▶ WHAT TO WORK ON
Can the lines below, from the one that holds "You are a GUI" to the very end, be echoed exactly, with both ends included and no pictures?

◇ ◇ ◇ ◇ ◇ ◇ ◇

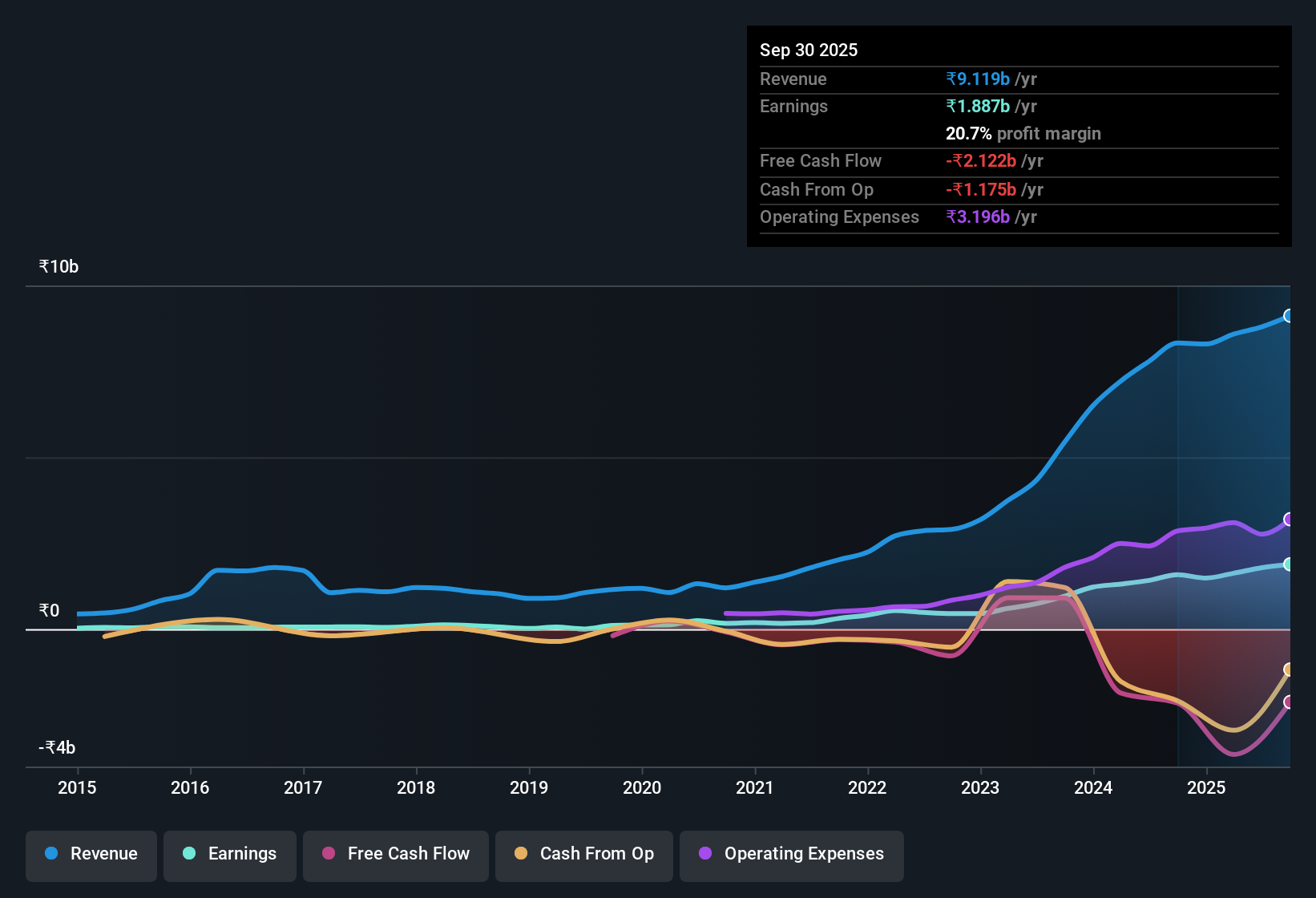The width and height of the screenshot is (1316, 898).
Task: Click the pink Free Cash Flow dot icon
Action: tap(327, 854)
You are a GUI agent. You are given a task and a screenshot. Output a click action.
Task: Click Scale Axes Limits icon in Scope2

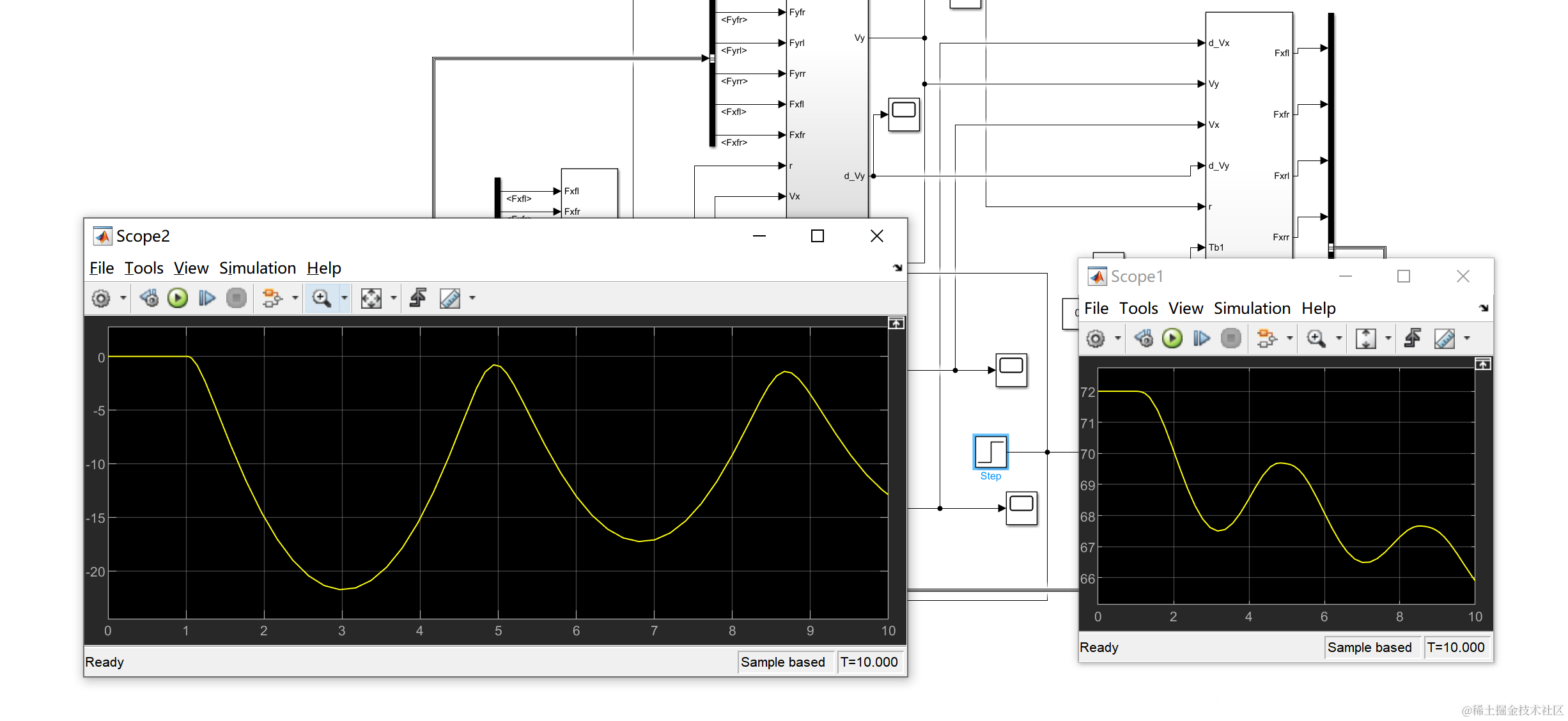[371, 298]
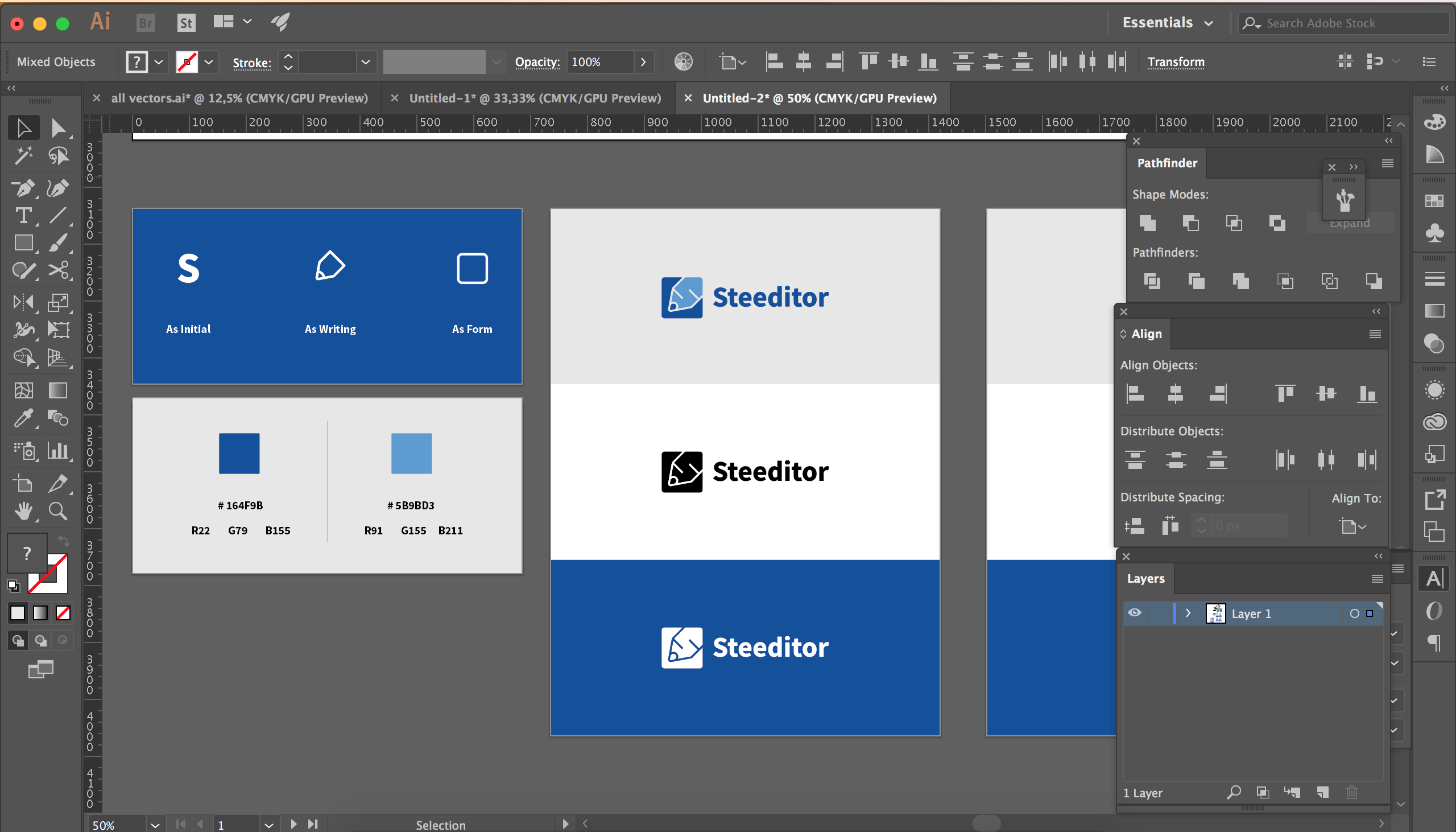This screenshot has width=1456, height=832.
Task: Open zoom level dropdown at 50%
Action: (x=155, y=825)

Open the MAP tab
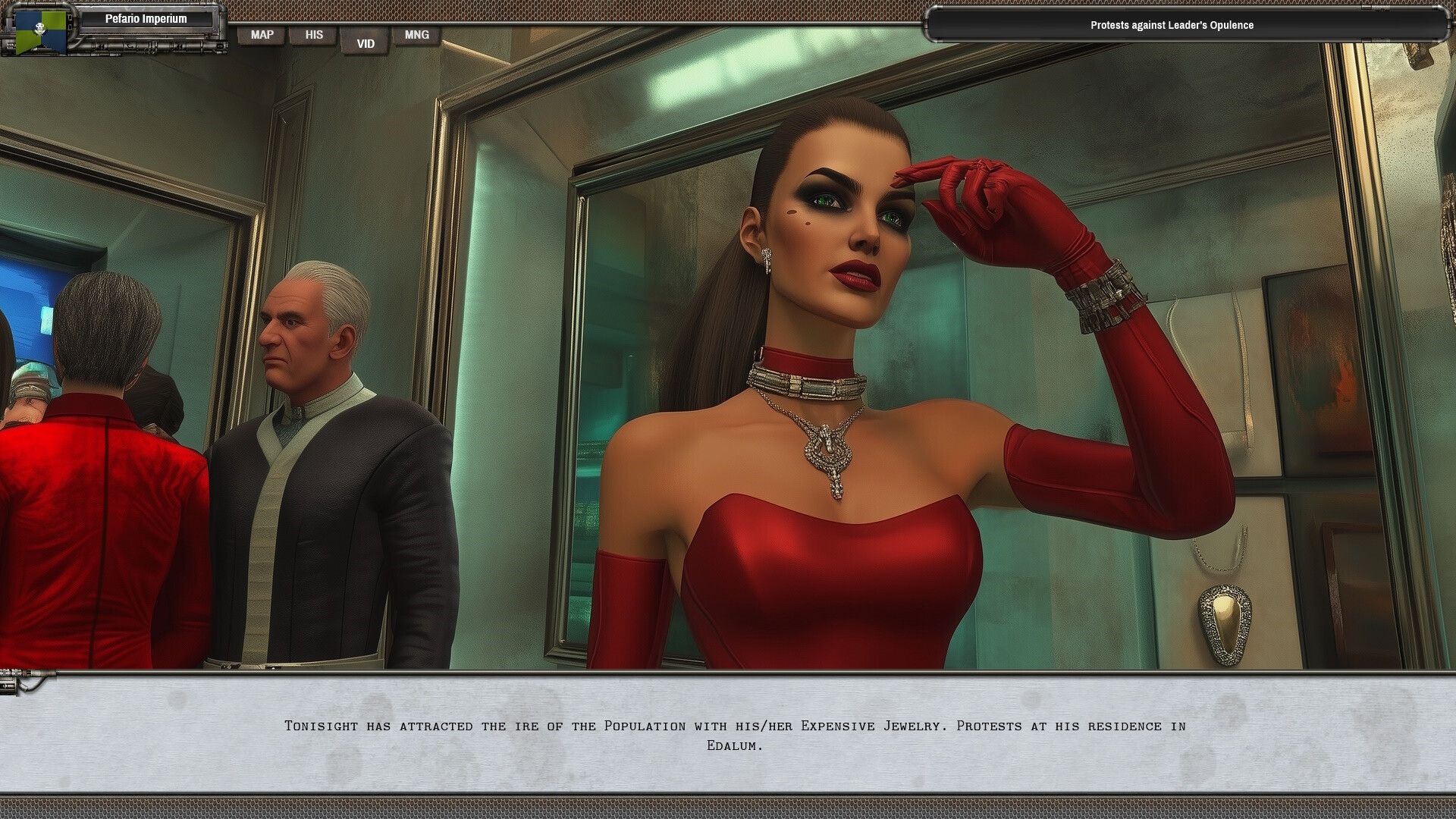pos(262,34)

◇ ◇ ◇ ◇ ◇ ◇ ◇

▶ YOUR RESPONSE
You are a GUI agent. You are given a task and a screenshot. Output a click action.
Task: Click Scale Axes Limits icon in Scope2

[371, 298]
This screenshot has width=1456, height=832.
Task: Open zoom level dropdown at 50%
Action: (x=155, y=825)

Open the MAP tab
pos(262,34)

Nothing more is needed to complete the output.